REQUIRED ACTION: The records below are to be copied exactly, with every picture left out.

EXERCISE INPUTS:
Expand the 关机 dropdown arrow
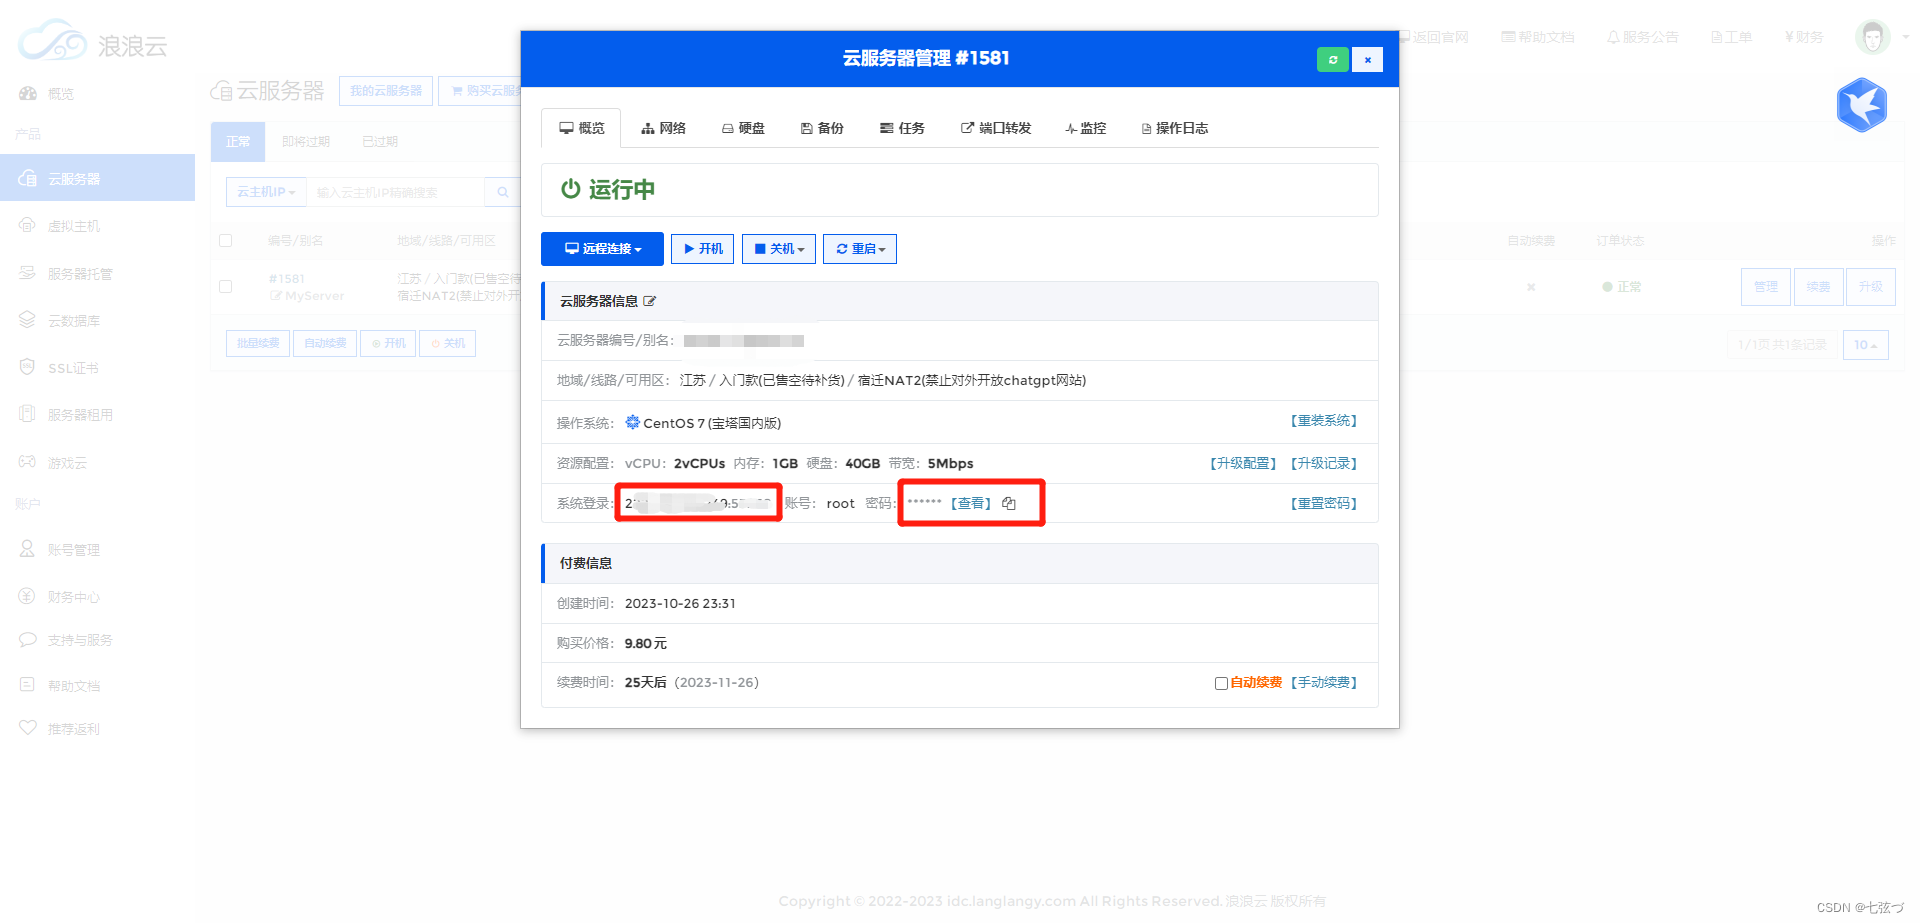The image size is (1920, 923). [801, 248]
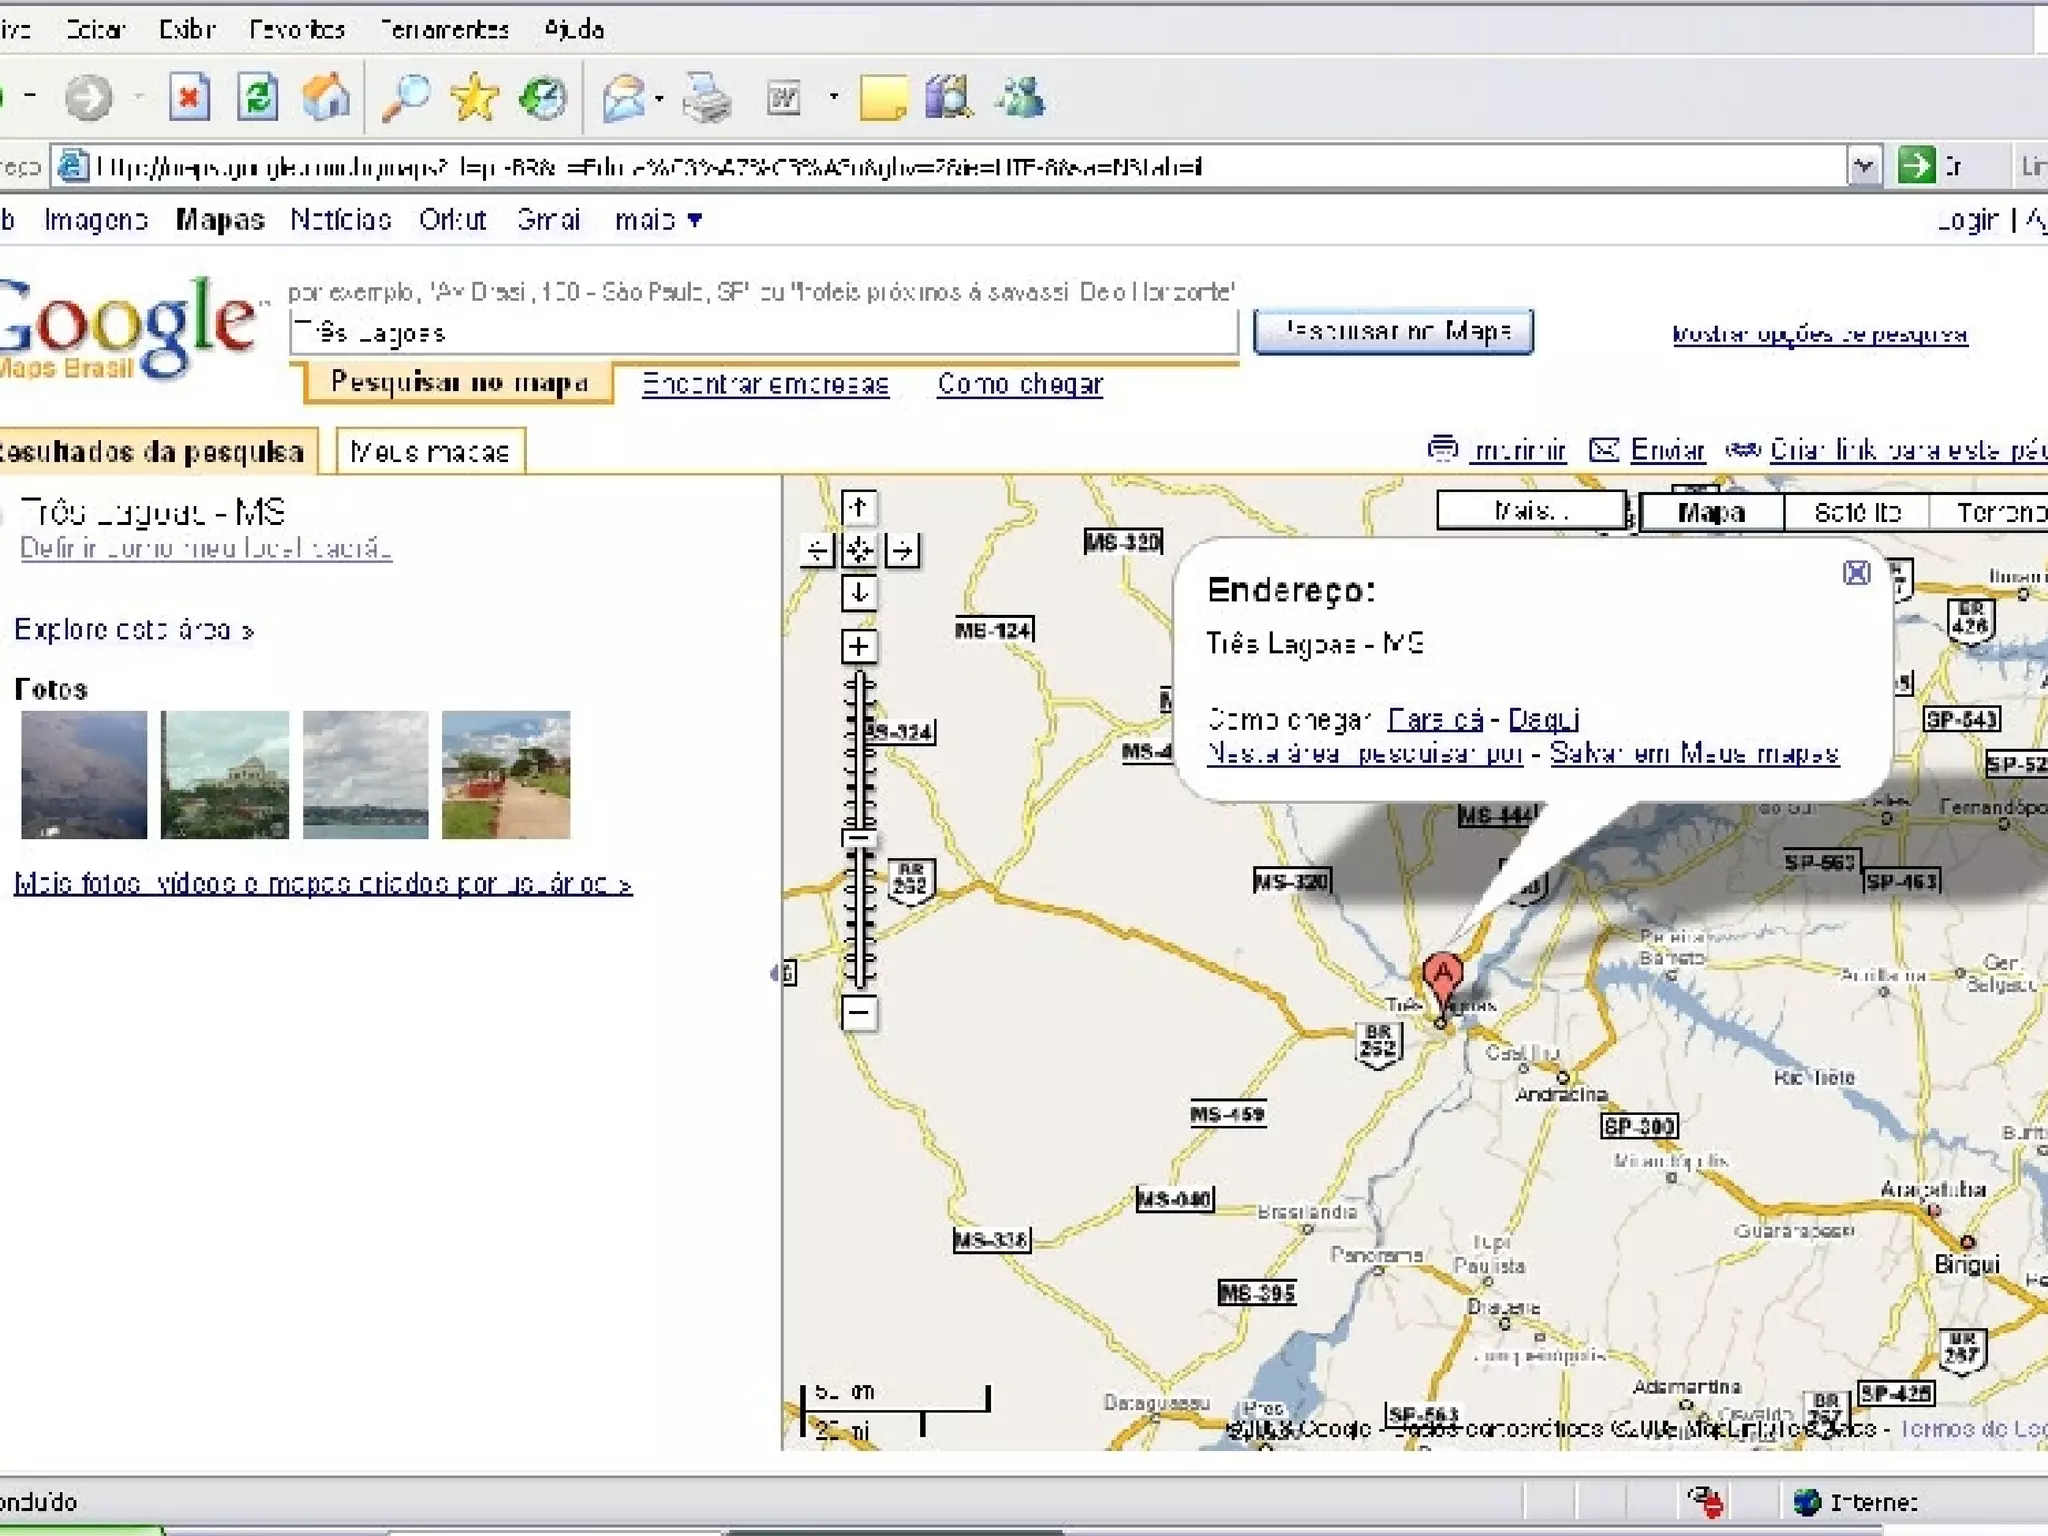This screenshot has height=1536, width=2048.
Task: Click the Pesquisar no Mapa button
Action: tap(1393, 332)
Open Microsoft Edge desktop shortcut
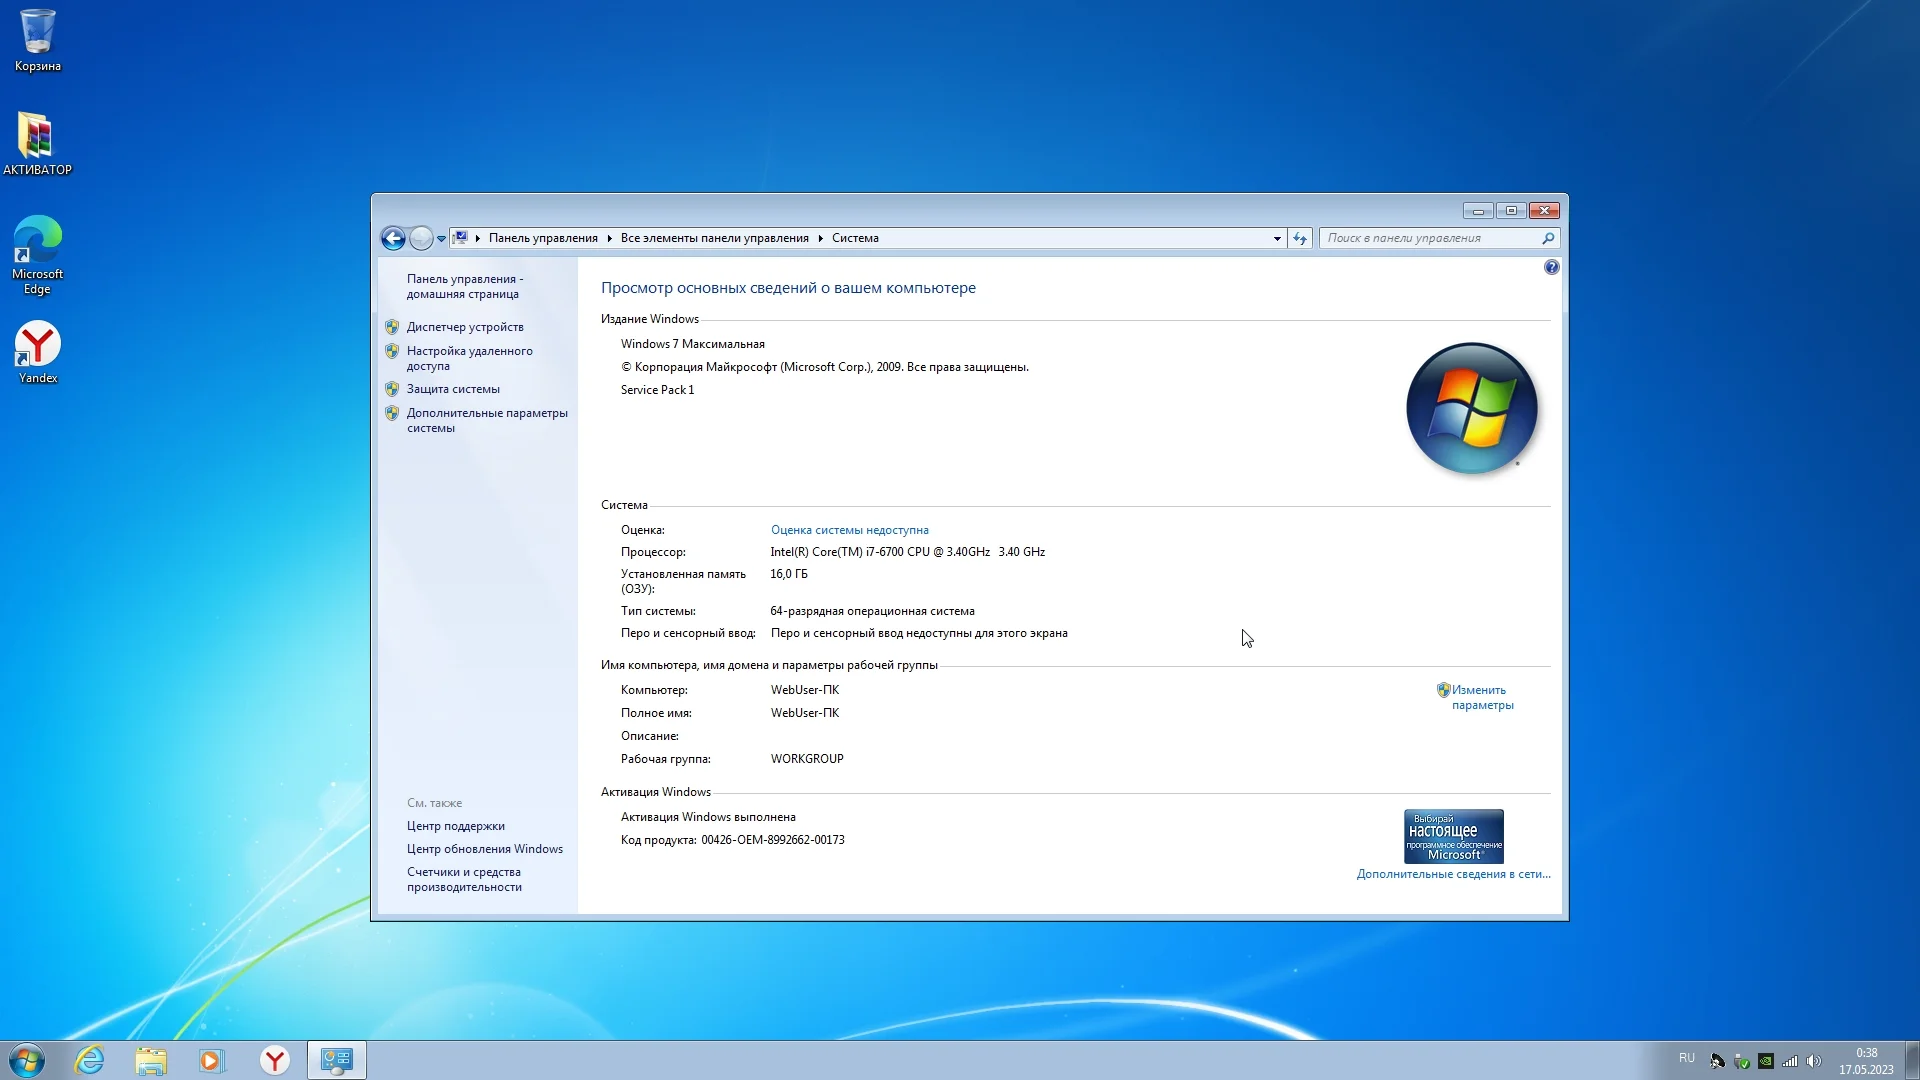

EXERCISE OUTPUT:
Expand the 关机 dropdown arrow
The image size is (1920, 923). [801, 248]
This screenshot has height=1536, width=2048.
Task: Click the Pesquisar no Mapa button
Action: tap(1393, 332)
Open Microsoft Edge desktop shortcut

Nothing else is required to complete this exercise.